- _What needs to be done_:
Would you please copy all of the data exactly, skipping the images?

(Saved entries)
+ + + + + + +

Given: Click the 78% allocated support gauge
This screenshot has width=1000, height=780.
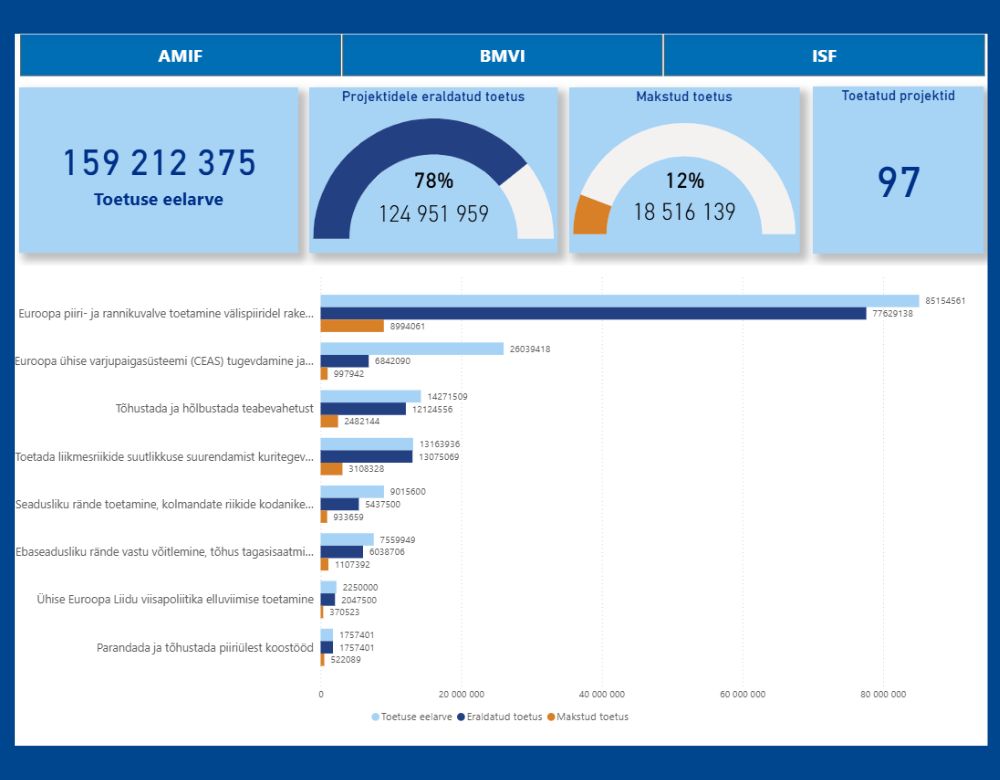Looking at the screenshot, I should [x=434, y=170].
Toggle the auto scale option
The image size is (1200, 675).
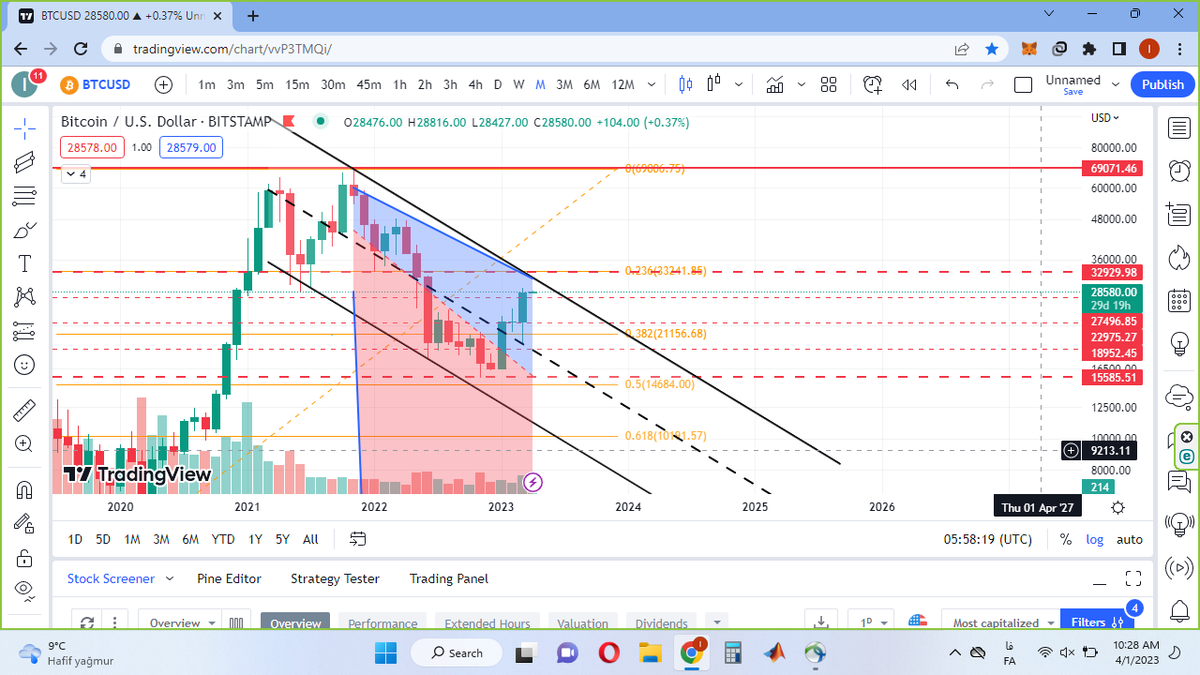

+ + + + + + +

- _Answer for this exercise_:
Given: Click the 78% allocated support gauge
This screenshot has width=1000, height=780.
Looking at the screenshot, I should [x=434, y=170].
Toggle the auto scale option
The image size is (1200, 675).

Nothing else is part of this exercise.